Her ex-husband Andre Vial believes he has cut a deal for their safety with the local mayor and aspiring warlord, the terms of which might even involve ownership of the plantation she is struggling to save. Following a humiliating brush with a rebel unit, her slacker son Manuel has adopted the skinhead look and a revolutionary persona. Meanwhile, her father-in-law wanders about like King Lear, apparently oblivious to the violent storm brewing. Increasing the precariousness of their position, the so-called “Boxer,” a symbolic leader and cooler head among the rebels, has taken refuge on the Vial plantation.

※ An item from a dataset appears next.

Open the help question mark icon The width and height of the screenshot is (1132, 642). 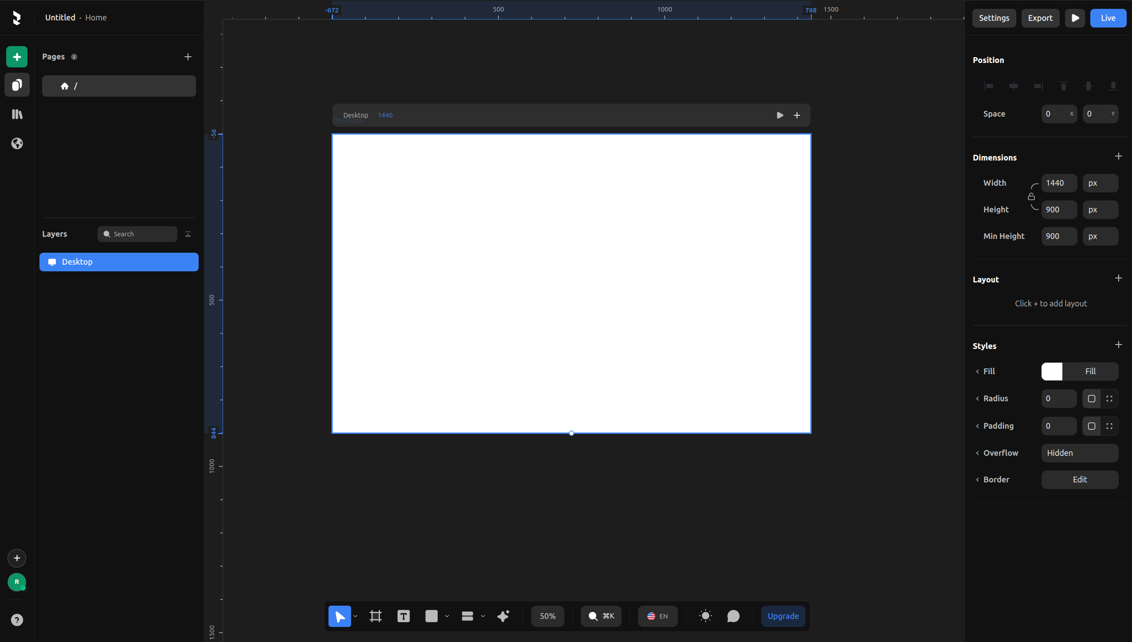pyautogui.click(x=17, y=620)
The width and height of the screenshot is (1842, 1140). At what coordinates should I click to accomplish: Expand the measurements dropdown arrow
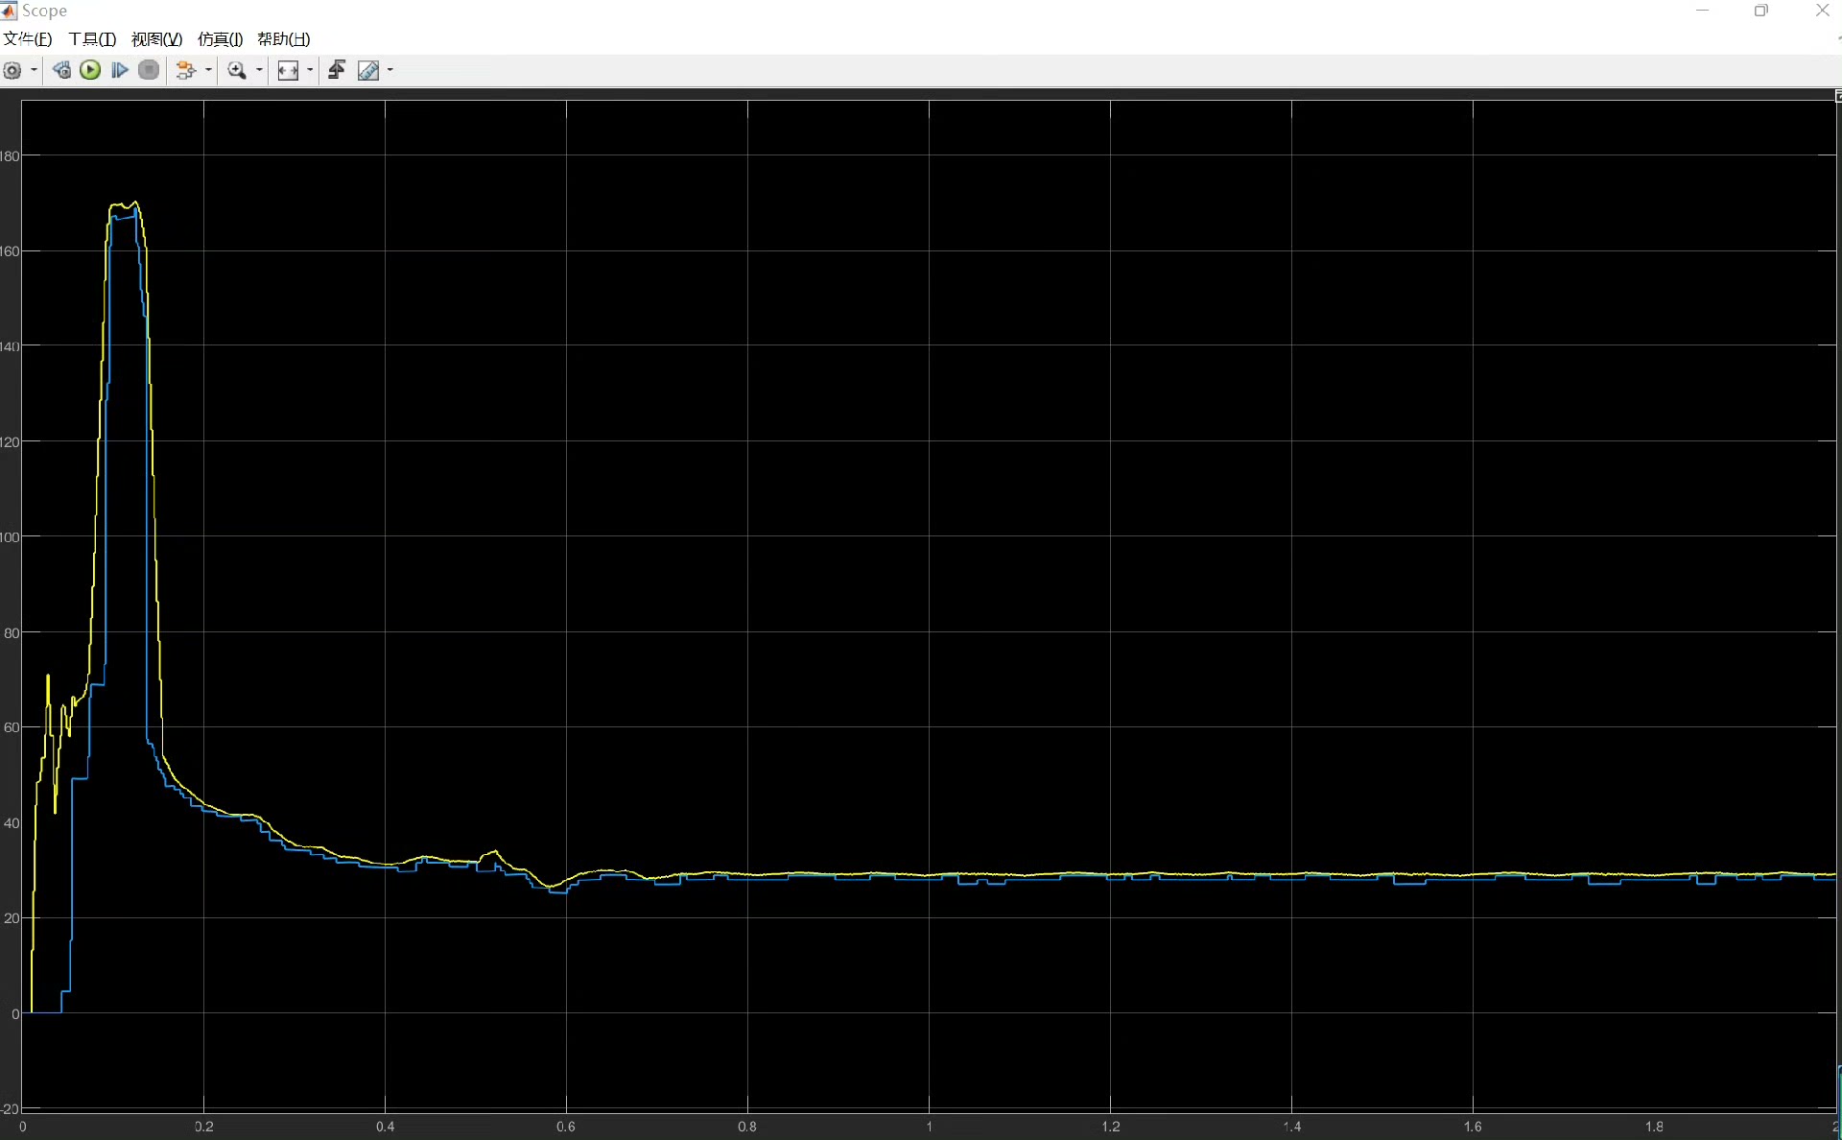pos(390,70)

Clearly, Vial is operating under a form of denial as well, but at least she is action-oriented, recruiting workers amongst those stranded in-country with no means of escape. Anarchy is literally breaking down around her, yet she will not abandon her crop. Of course, there will come a point of metaphoric no return.

It is difficult to imagine a less hospitable environment than the Africa Vial calls home. The climate is harsh, the soil is infertile, and the factionalism is dangerously bitter. In fact, it is difficult to tell the rebels from the militias. One thing is clear though, with the exception of Andre’s son from his second wife, the Vials are white. As the Mayor ominously warns her, they stand out.

Given the revolutionary exhortations heard on the local reggae station, it is hard not to hear echoes of the violent hate radio that fueled the Rwandan genocide, though Denis keeps the exact nature of the conflict and combatants obscure. Unfortunately, that extends to the Boxer, whose reason for seeking shelter at the Vial estate is never adequately explained. Still, Denis viscerally depicts the chaos and confusion of the Civil War, fueling an ever mounting sense of impending doom.

There are a lot of ragged edges to Material, but Isabelle Huppert stands out as an indomitable (if perhaps foolhardy) spirit, a post-Colonial Scarlett O’Hara with a thousand times the guts of the weak willed men surrounding her. It is fascinating to watch her inter-family relationships, particularly with Andre’s second son with whom she shares no blood relation. Yet she accepts responsibility for this shattered family unit, even though she risks destroying it in her determination to save their Tara. In a departure from the genre programmers American audiences typically see him in, Christopher Lambert is also quite convincing as the undependable Andre.

Based on a novel by Doris Lessing, the implications of Material are fearlessly politically incorrect. Regardless of the fictional country’s colonial past, it is clear Vial belongs there. Indeed, the sight of the petite Huppert against the sweltering landscape is the defining image of the film, stark in its beauty. Though the ideological knee-jerks might have difficulty with its all-too realistic portrayal of post-Independence violence and anti-white racism, it is a smart, bracing film. Well recommended, it opens this Friday (11/19) in New York at the IFC Center.